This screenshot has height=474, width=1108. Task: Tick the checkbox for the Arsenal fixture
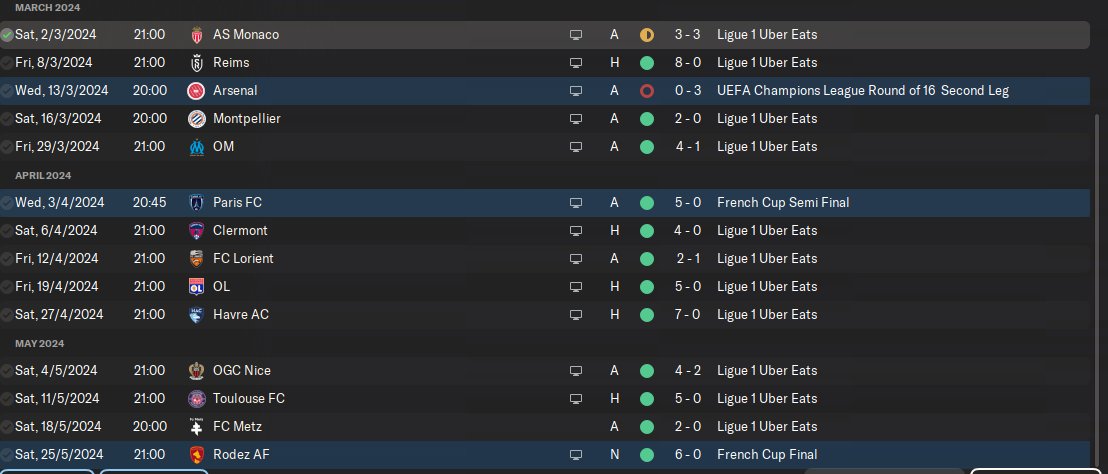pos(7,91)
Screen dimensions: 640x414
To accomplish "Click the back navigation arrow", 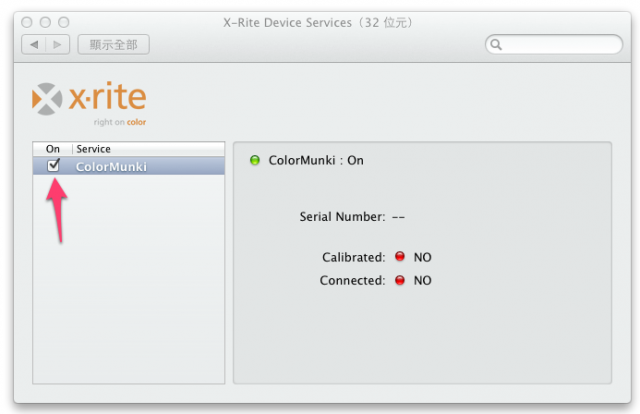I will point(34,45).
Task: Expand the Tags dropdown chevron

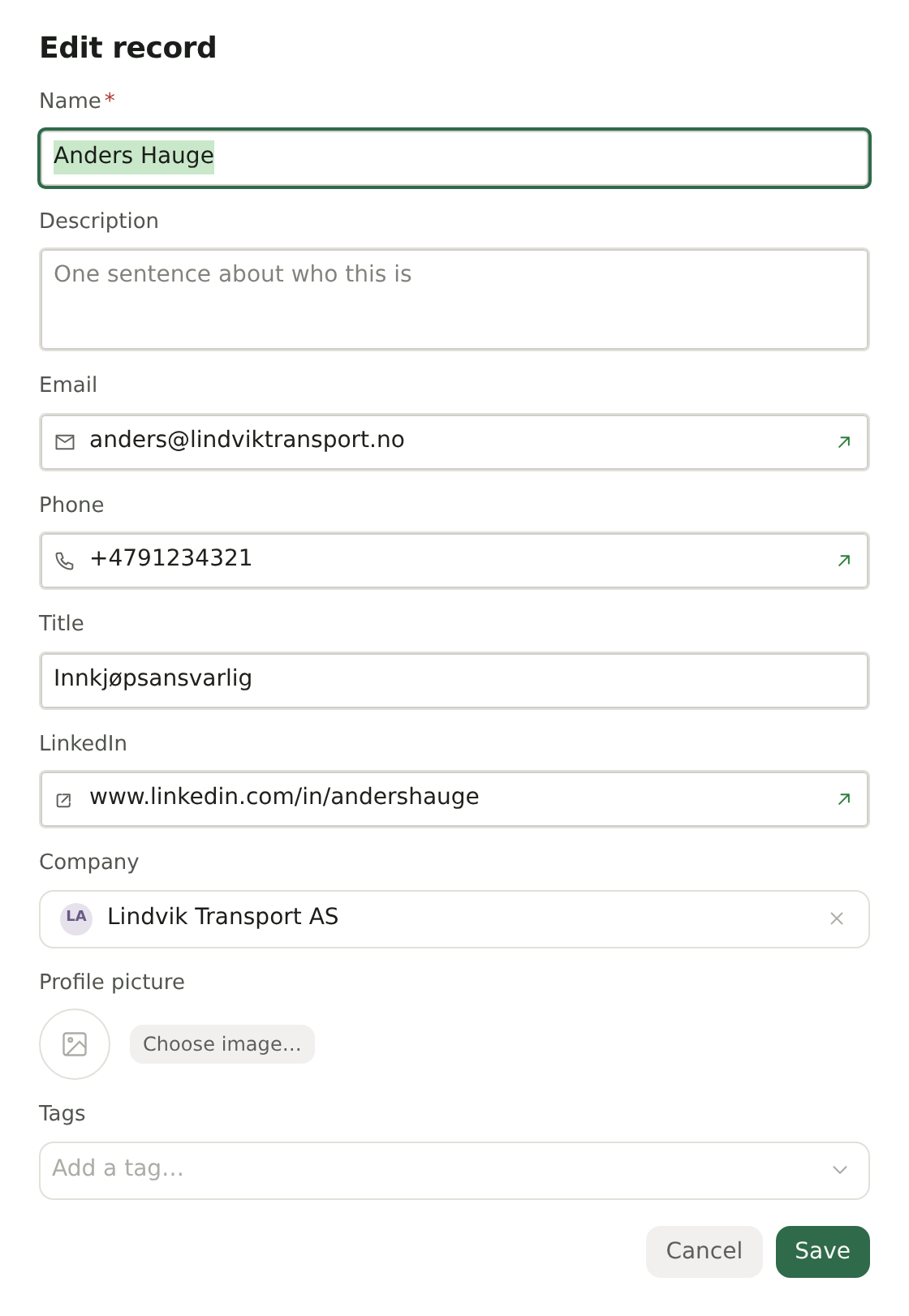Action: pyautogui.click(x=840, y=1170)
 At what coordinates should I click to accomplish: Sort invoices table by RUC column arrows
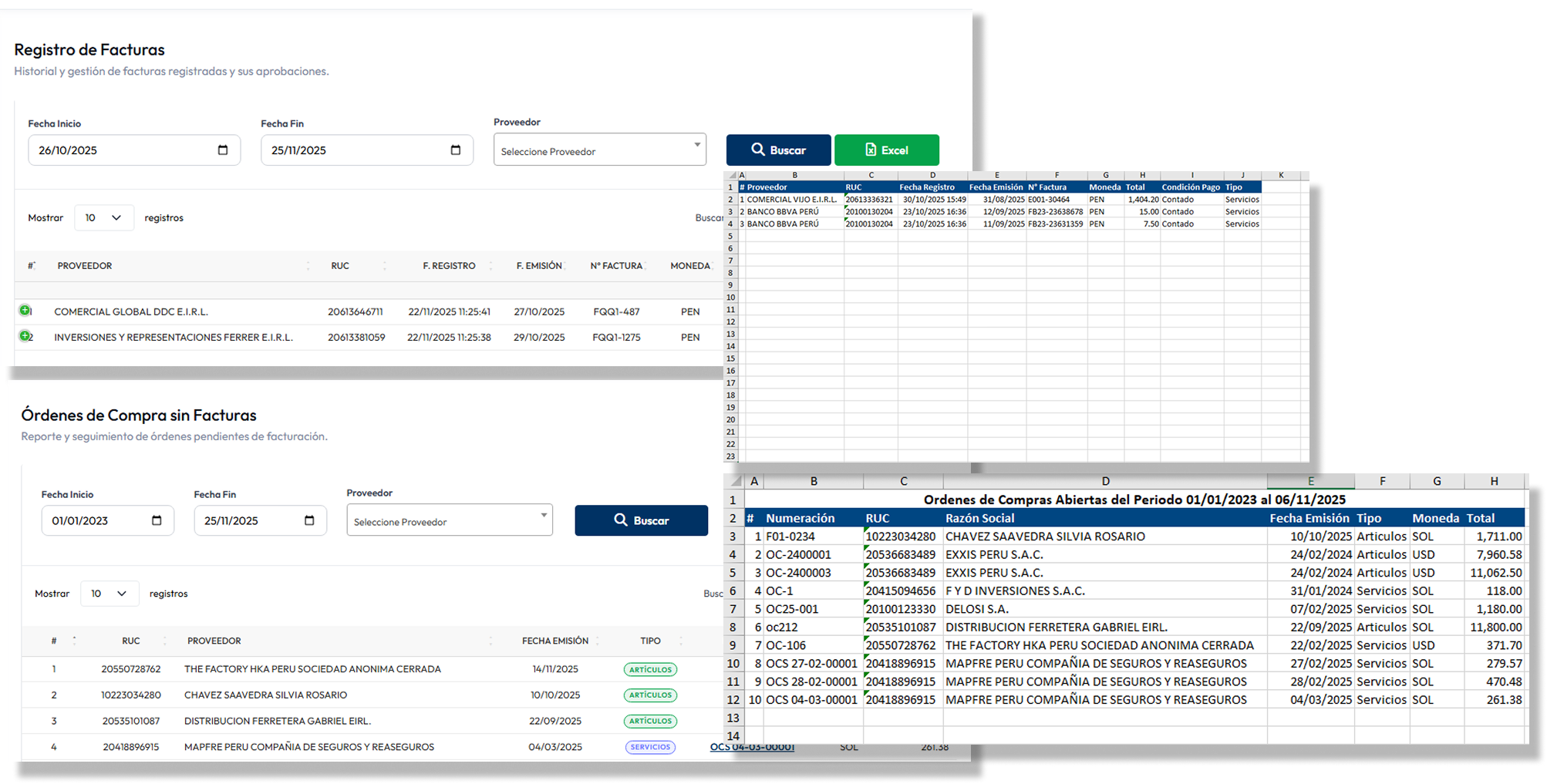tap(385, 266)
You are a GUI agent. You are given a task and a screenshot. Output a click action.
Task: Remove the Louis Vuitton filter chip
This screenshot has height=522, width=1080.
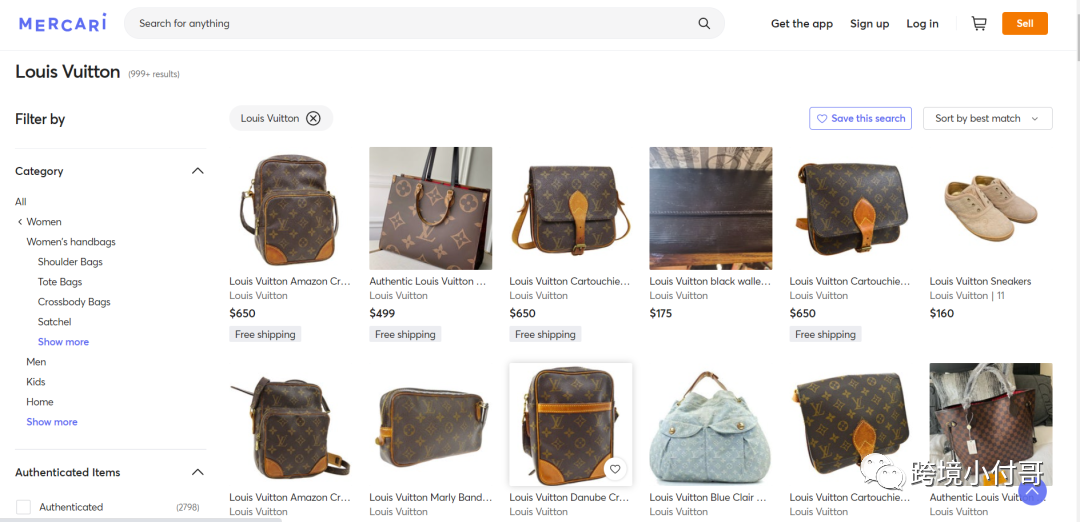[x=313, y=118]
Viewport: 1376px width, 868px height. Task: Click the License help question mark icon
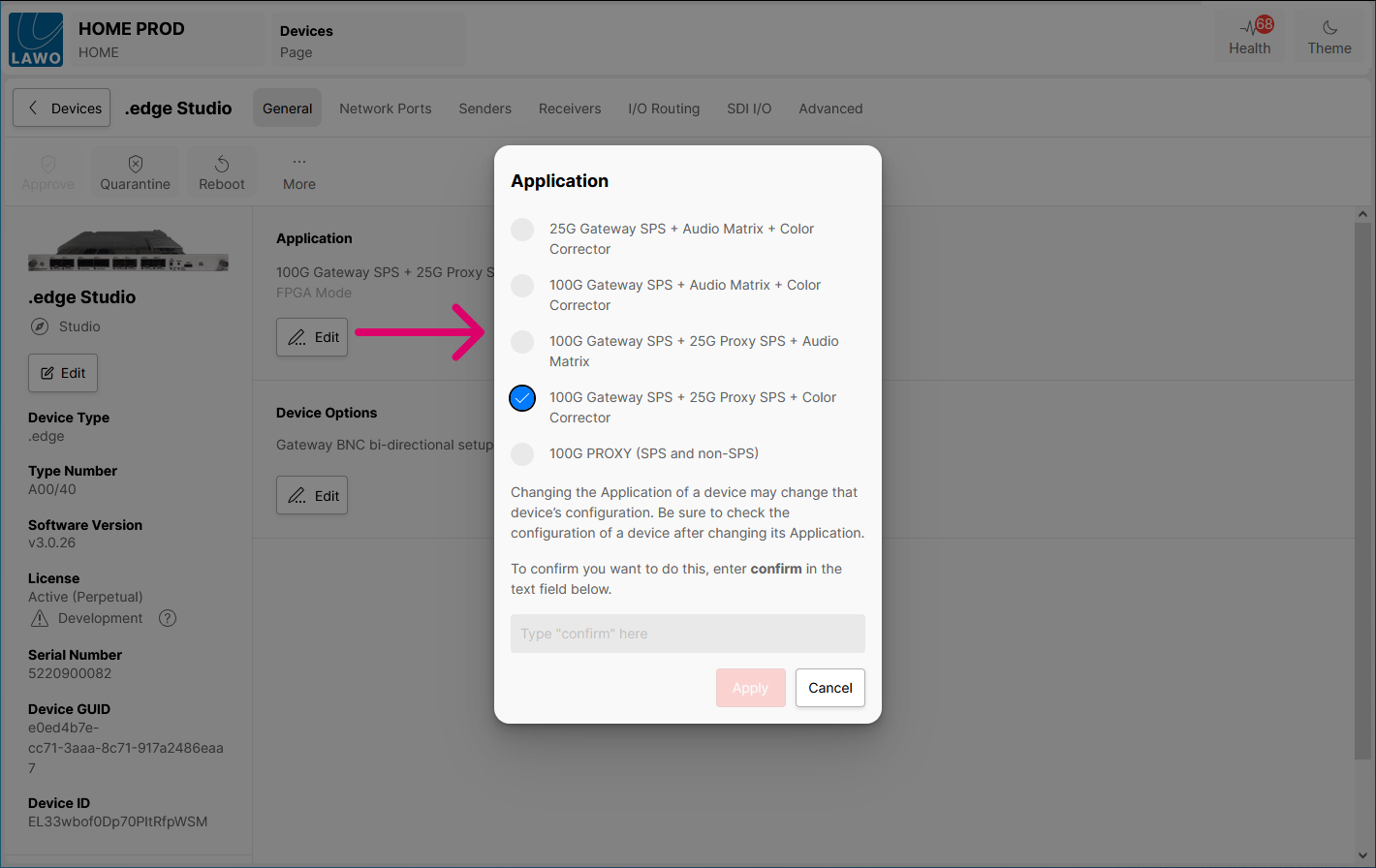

**YOUR GOAL:** Repeat, exactly and only, the lines from the one containing "This screenshot has height=522, width=1080." through the final line of the data, both ends included, leaving out any picture.

**SOLUTION TO THE PROBLEM:**
This screenshot has height=522, width=1080.
[x=313, y=118]
Viewport: 1376px width, 868px height. Task: Click the License help question mark icon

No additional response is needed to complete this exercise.